-- PROBLEM STATEMENT --
Copy out each line below containing "Шаблоны".

[Stored data]
┏━━

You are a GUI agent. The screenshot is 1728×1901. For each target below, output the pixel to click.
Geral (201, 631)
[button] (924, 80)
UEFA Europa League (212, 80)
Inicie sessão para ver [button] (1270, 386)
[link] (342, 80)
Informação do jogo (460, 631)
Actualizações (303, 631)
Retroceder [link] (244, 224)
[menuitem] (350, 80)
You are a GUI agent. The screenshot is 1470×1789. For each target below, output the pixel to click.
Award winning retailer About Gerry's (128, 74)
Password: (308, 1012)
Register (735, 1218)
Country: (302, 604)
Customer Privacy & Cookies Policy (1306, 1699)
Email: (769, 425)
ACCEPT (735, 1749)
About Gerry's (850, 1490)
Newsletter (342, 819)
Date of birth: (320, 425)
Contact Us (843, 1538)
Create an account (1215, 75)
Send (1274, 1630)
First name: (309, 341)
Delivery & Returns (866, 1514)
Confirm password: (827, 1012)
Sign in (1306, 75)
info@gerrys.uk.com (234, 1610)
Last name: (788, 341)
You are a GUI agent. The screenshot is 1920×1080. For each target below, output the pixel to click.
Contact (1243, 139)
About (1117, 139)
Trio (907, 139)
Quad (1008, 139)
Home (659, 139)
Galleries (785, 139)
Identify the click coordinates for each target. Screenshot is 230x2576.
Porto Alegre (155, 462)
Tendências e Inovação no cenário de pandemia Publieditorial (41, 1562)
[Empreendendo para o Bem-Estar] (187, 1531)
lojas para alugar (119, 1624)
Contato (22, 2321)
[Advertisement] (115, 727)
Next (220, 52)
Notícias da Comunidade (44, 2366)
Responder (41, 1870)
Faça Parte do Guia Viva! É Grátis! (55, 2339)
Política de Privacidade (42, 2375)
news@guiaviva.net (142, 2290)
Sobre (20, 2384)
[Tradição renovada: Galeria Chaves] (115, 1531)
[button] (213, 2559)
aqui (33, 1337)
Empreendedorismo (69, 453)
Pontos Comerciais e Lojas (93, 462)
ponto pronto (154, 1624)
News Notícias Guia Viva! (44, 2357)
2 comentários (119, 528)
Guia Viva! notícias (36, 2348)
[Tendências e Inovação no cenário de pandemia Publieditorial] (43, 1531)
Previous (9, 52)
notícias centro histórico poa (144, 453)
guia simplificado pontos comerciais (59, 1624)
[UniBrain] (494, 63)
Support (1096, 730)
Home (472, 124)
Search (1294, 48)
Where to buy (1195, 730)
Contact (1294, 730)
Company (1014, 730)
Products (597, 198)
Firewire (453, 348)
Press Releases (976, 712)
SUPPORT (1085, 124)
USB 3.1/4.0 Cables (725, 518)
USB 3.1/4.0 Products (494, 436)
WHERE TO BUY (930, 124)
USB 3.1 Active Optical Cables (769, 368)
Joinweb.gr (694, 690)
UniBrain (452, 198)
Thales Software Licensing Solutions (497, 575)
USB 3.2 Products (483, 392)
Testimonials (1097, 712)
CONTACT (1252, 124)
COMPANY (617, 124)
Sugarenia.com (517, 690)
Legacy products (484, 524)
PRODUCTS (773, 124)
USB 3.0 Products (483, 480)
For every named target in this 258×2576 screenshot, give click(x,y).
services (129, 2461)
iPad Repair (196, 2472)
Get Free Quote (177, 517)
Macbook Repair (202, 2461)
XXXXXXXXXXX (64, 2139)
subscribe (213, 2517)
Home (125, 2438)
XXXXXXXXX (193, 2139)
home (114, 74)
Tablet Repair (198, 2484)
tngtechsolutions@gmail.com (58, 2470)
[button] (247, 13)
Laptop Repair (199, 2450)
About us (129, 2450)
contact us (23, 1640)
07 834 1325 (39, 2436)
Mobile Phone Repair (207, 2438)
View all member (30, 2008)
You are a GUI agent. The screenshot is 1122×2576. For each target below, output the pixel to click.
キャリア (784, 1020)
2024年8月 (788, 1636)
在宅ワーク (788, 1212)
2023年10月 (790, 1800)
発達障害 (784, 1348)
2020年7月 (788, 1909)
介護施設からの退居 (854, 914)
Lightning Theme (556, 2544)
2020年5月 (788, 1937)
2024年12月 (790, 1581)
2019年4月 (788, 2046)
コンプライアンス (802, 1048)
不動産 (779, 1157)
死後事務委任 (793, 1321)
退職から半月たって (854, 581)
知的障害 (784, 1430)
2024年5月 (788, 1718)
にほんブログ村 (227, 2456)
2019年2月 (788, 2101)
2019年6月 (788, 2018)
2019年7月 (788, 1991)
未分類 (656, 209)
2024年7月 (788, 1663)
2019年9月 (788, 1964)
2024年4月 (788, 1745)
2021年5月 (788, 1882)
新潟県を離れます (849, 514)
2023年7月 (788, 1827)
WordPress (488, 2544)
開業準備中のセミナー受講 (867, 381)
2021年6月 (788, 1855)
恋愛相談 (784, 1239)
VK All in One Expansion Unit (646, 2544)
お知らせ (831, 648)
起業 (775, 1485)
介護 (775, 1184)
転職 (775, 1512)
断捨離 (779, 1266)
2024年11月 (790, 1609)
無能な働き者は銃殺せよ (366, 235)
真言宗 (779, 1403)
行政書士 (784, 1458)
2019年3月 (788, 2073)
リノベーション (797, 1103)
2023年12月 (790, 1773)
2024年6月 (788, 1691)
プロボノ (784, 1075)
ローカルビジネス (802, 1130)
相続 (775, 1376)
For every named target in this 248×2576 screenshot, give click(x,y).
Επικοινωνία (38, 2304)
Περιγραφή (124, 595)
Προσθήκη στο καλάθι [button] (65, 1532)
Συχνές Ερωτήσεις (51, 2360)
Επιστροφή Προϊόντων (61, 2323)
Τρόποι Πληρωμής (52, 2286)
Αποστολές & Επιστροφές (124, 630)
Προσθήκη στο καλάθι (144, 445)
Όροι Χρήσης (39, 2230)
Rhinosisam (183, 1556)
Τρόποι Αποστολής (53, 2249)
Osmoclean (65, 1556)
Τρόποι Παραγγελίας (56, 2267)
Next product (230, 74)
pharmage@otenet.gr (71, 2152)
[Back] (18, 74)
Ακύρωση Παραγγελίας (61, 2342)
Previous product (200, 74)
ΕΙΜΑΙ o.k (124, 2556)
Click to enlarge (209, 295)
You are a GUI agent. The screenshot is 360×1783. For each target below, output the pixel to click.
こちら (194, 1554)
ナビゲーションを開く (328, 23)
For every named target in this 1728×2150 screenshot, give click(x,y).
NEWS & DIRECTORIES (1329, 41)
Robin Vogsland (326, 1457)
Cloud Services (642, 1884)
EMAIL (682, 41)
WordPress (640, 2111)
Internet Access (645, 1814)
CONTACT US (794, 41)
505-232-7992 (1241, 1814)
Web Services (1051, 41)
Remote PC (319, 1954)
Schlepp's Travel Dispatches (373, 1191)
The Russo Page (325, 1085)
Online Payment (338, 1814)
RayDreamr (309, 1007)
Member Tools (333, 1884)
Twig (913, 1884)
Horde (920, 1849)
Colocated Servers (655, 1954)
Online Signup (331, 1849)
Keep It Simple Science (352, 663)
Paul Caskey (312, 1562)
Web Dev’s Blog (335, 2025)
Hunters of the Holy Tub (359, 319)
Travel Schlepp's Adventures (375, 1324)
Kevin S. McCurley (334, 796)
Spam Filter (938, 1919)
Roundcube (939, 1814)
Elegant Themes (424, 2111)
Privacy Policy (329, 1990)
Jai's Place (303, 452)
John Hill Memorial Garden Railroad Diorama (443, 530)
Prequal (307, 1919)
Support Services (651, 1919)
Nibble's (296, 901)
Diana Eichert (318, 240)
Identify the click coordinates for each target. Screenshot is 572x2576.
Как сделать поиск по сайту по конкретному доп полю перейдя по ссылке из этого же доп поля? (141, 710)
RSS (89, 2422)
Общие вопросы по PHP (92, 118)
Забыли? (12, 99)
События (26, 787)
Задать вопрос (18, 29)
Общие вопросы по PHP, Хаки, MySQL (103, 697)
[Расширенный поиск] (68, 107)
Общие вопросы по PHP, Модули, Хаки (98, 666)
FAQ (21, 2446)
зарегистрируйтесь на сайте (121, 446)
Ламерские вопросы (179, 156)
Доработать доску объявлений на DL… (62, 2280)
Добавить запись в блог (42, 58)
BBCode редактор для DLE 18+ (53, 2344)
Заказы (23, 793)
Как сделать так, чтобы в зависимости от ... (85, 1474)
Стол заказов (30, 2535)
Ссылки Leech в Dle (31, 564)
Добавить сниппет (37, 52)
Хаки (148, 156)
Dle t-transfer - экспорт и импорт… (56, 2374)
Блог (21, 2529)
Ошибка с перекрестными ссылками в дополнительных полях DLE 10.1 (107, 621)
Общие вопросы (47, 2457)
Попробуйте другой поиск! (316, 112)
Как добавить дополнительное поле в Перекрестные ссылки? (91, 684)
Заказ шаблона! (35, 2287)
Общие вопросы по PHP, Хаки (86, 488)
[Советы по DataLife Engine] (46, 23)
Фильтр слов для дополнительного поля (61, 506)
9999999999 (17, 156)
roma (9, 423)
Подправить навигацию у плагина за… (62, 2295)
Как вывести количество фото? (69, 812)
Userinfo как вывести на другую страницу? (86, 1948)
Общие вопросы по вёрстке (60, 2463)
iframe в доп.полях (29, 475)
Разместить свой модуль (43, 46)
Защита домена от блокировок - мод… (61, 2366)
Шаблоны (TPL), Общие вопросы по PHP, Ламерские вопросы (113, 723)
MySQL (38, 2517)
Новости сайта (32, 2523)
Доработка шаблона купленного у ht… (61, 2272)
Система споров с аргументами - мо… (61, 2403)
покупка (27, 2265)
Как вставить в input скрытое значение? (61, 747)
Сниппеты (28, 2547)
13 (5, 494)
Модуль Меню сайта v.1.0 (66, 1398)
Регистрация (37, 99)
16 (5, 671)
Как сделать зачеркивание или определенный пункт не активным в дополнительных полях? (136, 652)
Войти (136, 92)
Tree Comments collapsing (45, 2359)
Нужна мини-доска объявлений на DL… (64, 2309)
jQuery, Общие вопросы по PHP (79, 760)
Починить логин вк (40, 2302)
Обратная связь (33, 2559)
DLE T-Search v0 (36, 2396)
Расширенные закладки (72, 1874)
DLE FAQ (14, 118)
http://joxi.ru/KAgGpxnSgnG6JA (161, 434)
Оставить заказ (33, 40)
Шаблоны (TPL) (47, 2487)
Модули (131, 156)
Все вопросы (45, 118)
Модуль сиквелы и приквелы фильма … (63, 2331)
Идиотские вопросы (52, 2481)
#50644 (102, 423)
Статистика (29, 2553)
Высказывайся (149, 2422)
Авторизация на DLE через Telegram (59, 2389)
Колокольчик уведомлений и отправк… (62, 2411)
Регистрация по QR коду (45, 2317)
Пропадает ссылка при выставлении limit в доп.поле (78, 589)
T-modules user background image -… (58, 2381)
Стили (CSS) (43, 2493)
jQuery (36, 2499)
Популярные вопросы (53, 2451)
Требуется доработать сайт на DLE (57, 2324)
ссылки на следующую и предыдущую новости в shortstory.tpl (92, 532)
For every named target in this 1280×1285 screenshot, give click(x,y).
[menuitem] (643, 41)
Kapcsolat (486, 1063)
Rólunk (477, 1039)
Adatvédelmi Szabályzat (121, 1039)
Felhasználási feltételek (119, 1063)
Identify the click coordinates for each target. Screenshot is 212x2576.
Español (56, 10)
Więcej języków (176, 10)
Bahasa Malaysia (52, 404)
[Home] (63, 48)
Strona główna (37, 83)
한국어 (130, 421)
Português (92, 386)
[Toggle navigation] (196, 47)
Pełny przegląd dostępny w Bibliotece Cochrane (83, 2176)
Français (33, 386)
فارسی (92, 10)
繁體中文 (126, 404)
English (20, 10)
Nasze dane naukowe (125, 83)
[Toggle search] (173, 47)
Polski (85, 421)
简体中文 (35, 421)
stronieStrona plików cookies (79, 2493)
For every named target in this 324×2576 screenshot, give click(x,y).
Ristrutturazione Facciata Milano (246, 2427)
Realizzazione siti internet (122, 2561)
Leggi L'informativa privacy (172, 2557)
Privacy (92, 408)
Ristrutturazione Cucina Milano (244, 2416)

┗━━

-- RESPONSE TO THE TASK --
Шаблоны (TPL), Общие вопросы по PHP, Ламерские вопросы (113, 723)
Шаблоны (TPL) (47, 2487)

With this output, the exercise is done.